Physics and Astronomy

First Advisor

Yu-Chung N. Cheng

Abstract

The first part of this thesis was to utilize existing methods to remove the unwanted background phase from phantom studies. Magnetic moments of straws filled by three different materials (gadolinium, ferritin, and nanoparticles) with four different concentrations of each material were subsequently quantified at 10 different echo times, with straws perpendicular to the main magnetic field. As the radius of each straw was known, susceptibility was calculated from each measured magnetic moment. Results from different echo times agreed within uncertainties. In addition, near perfect linear relation between quantified susceptibility and concentration was obtained for each material. However, phase values inside straws of nanoparticles and ferritin at certain concentrations appeared to deviate from theoretical values at various echo times. Nonetheless, the susceptibility and the additional frequency shift of each of those concentrations could be quantified from phase values inside straws obtained at perpendicular and parallel orientation. Such frequency shift may lead to incorrect susceptibility quantification when phase values inside the materials are used.
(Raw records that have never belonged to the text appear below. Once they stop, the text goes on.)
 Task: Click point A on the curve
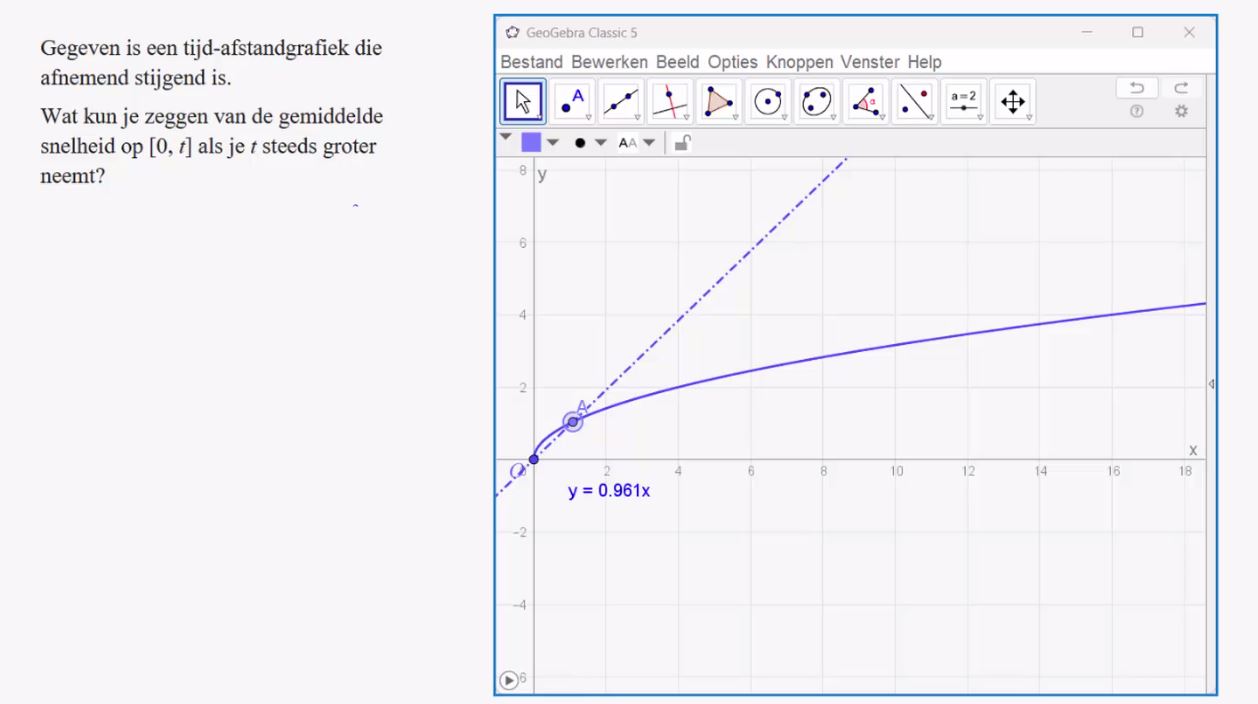point(573,421)
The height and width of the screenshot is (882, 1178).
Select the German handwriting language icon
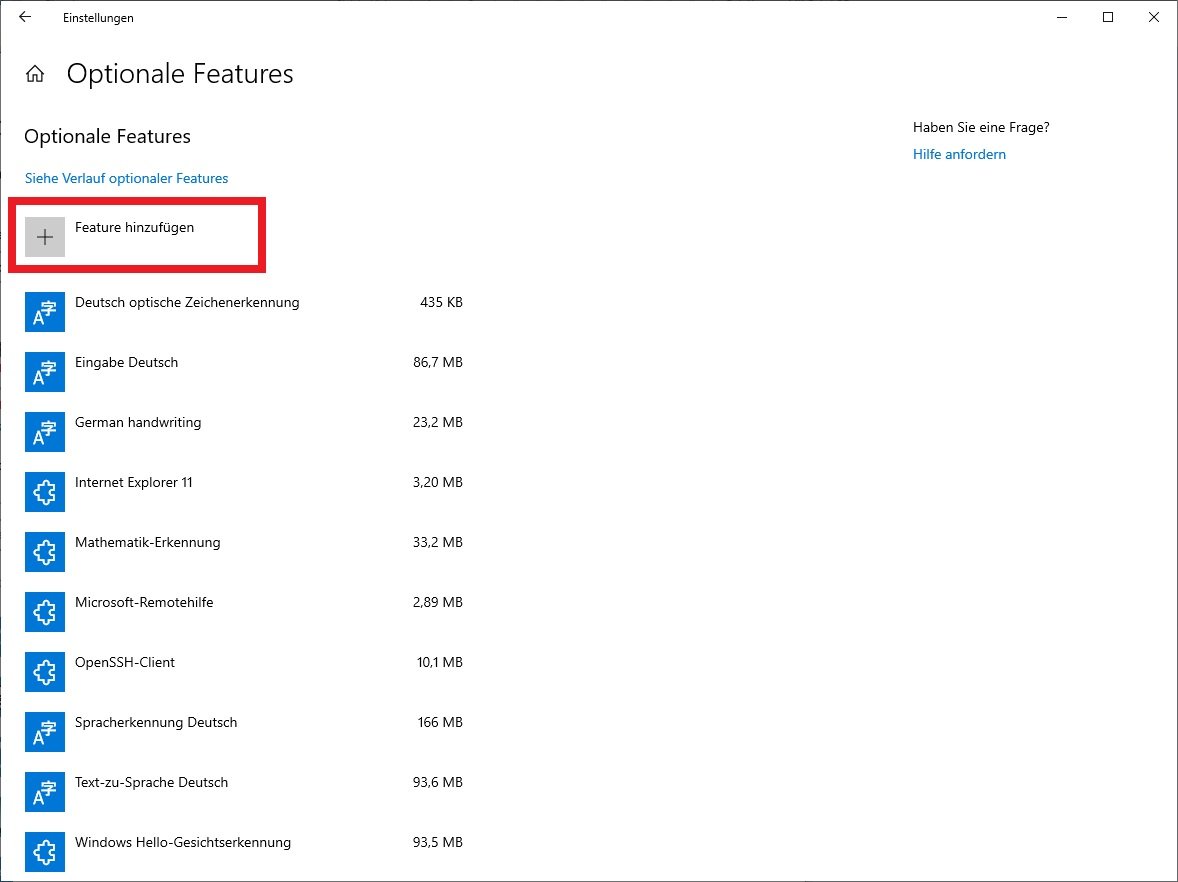click(44, 432)
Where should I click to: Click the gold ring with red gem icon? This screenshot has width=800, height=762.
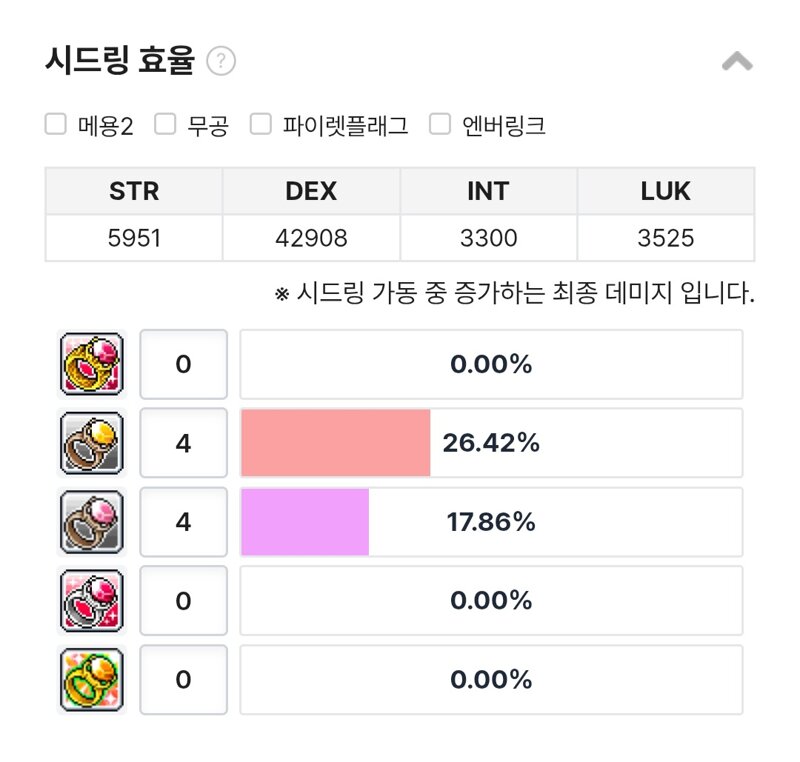pyautogui.click(x=92, y=364)
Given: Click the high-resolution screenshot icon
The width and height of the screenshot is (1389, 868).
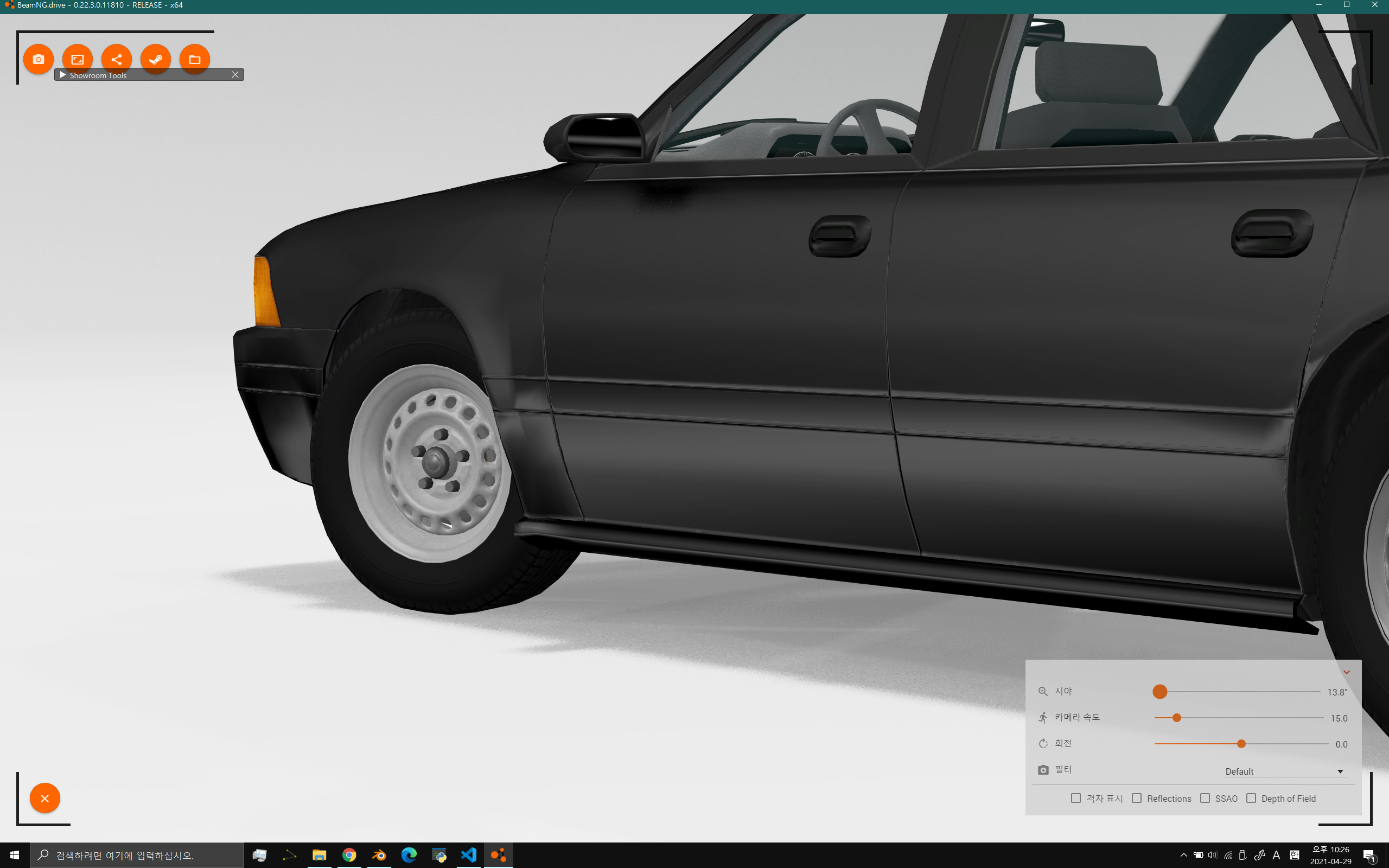Looking at the screenshot, I should click(x=78, y=59).
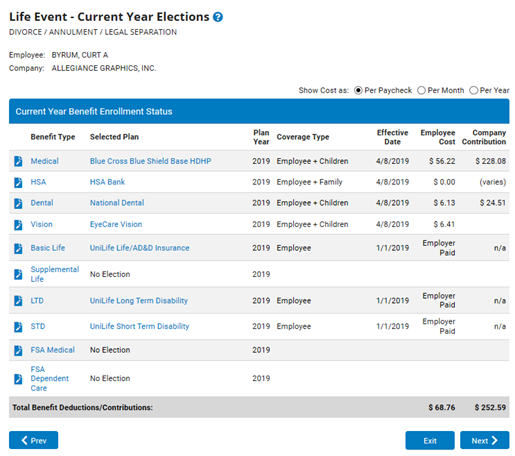Go back with the Prev button
This screenshot has width=515, height=456.
(33, 440)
The second part of this thesis was to develop a procedure for properly removing the unwanted background phase. A reference phantom was utilized to remove the eddy current effect appearing in the target of interest. The susceptibility of the target, relative to that of air, was quantified through a least-squares fit with forward calculations of the induced magnetic fields based on segmented geometry of the target and the Green's function. The effects from shimming, imaging orientations, volume segmentation, partial volume effects, eddy current effects, distortions, fitting models, fitting regions, and errors were systematically investigated. Numerical simulations and phantom studies were performed to improve the fitting model and the procedure. An in vivo human head example was also presented to demonstrate the potential feasibility of the proposed method in clinical applications. By comparing the proposed method with other commonly used methods, the proposed method can properly remove most unwanted background phase in susceptibility weighted images with minimal overcorrections. The remaining phase reflects the actual phase distributions from the local structures of interest.